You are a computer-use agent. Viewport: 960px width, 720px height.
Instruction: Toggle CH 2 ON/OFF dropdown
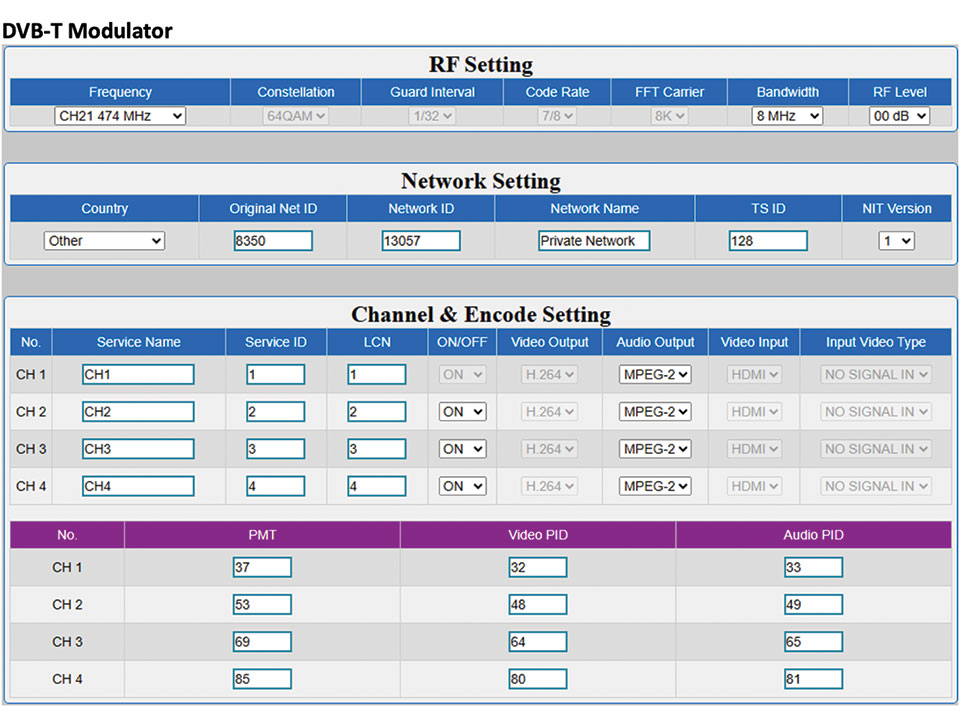462,412
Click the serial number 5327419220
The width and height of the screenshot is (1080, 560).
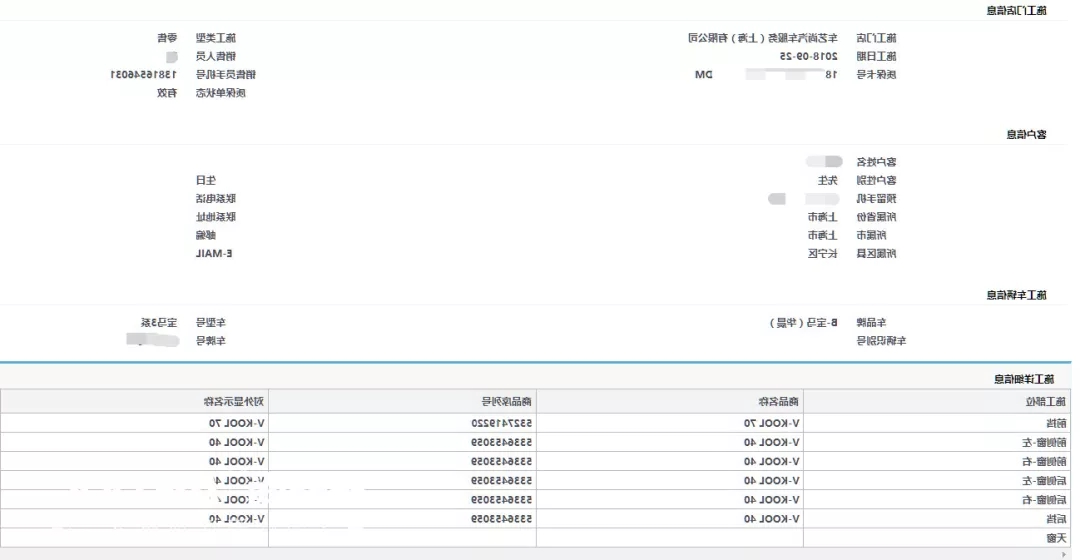pos(501,423)
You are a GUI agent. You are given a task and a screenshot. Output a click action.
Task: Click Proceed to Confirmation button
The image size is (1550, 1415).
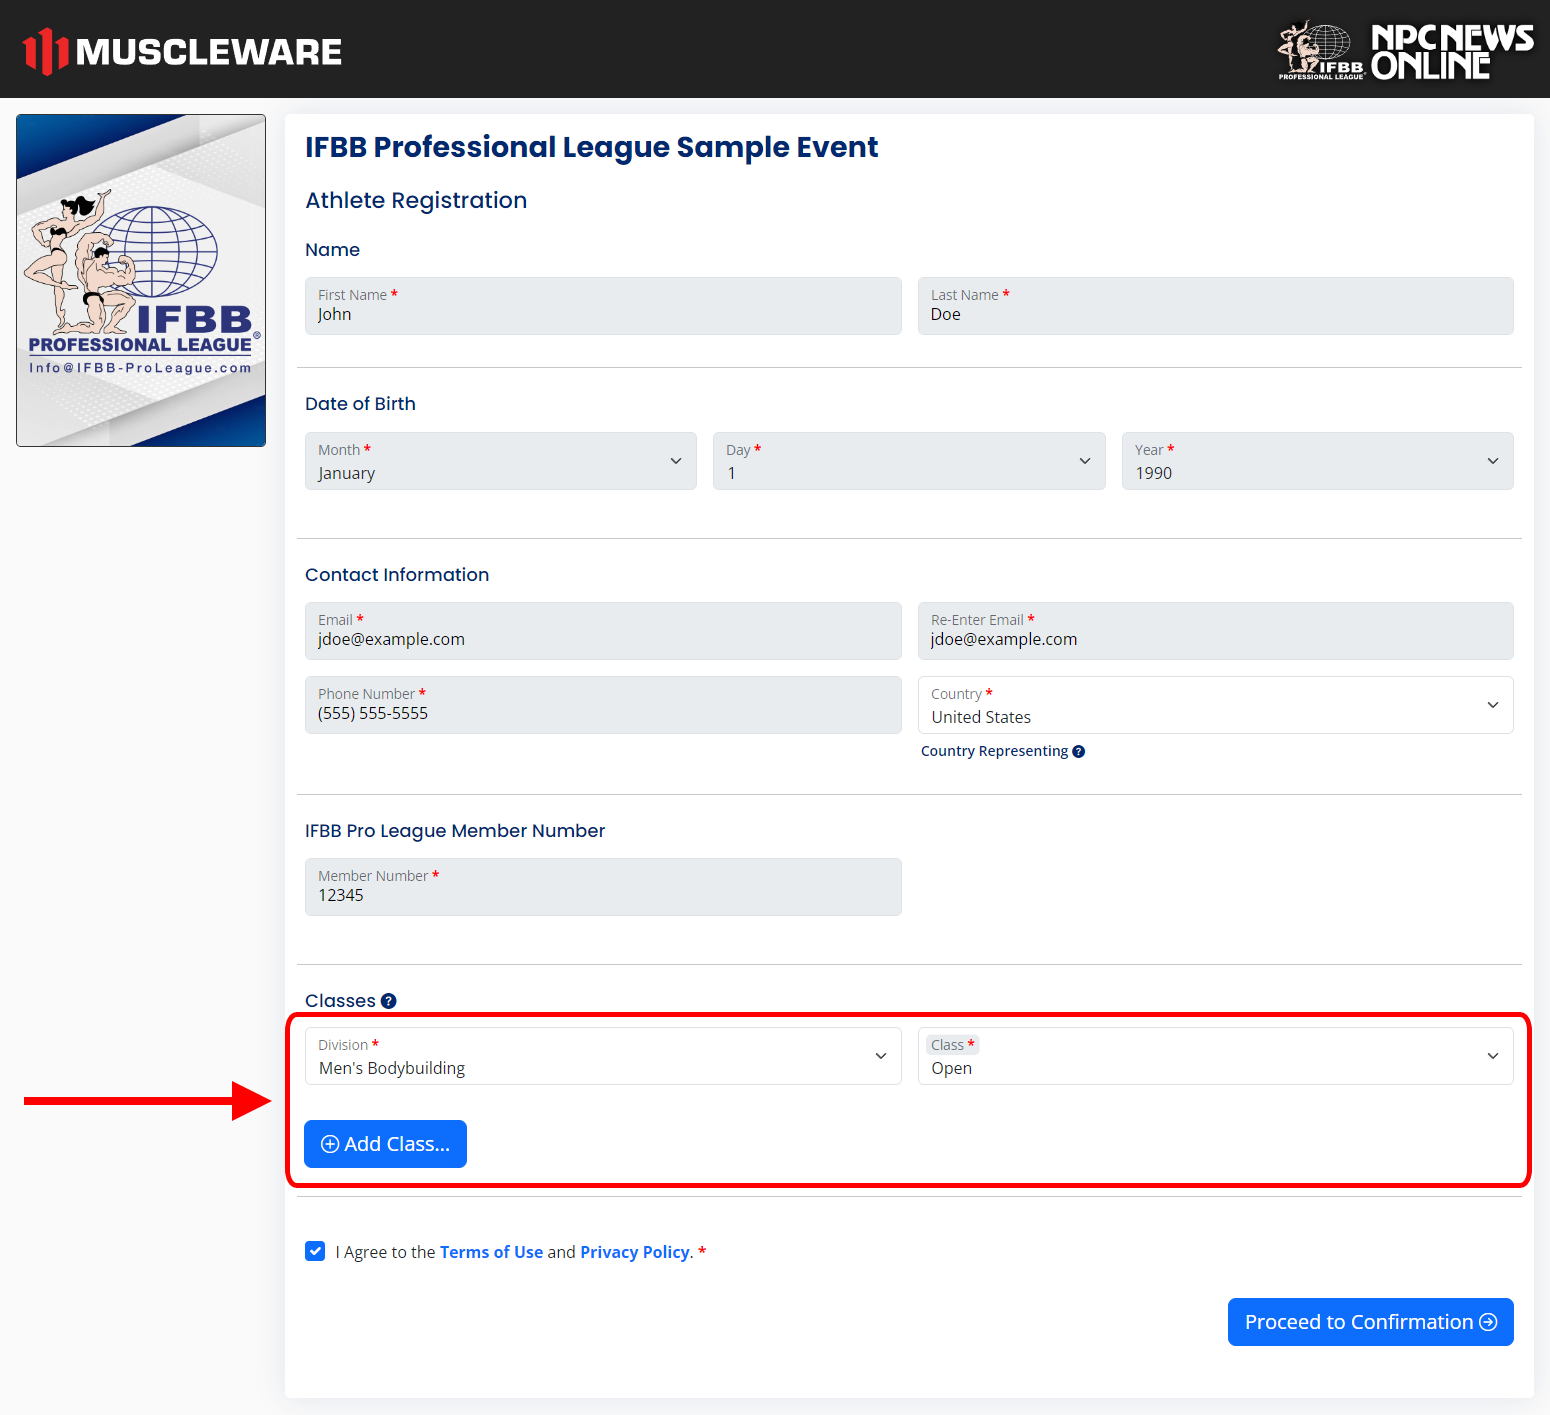[1369, 1322]
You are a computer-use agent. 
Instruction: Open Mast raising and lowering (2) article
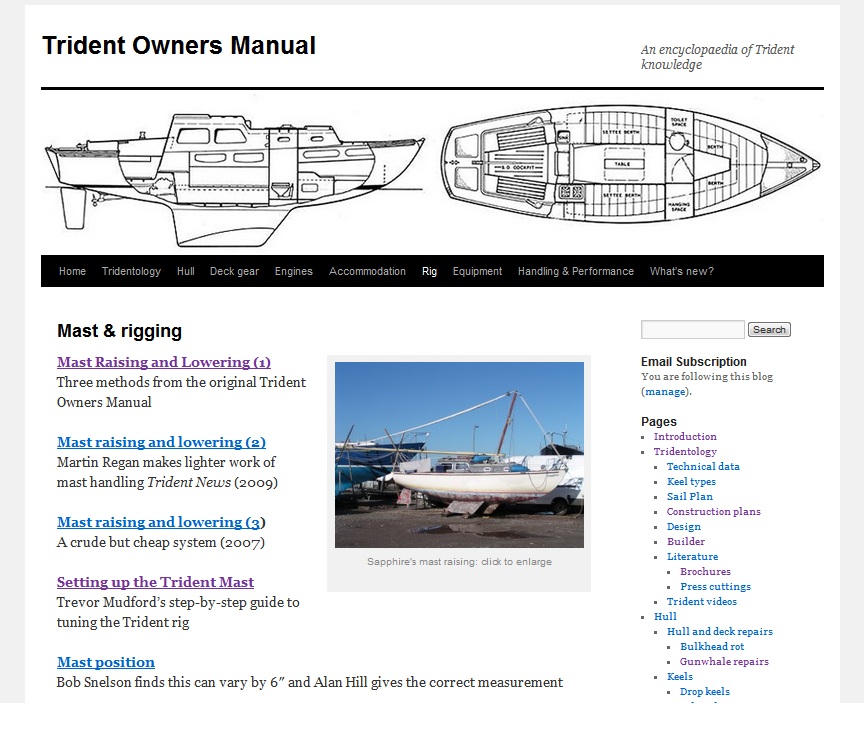(161, 442)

Your instructions> The required output is the number of lines in the records that contain the word "computer", with nothing added.

Output for this exercise> 2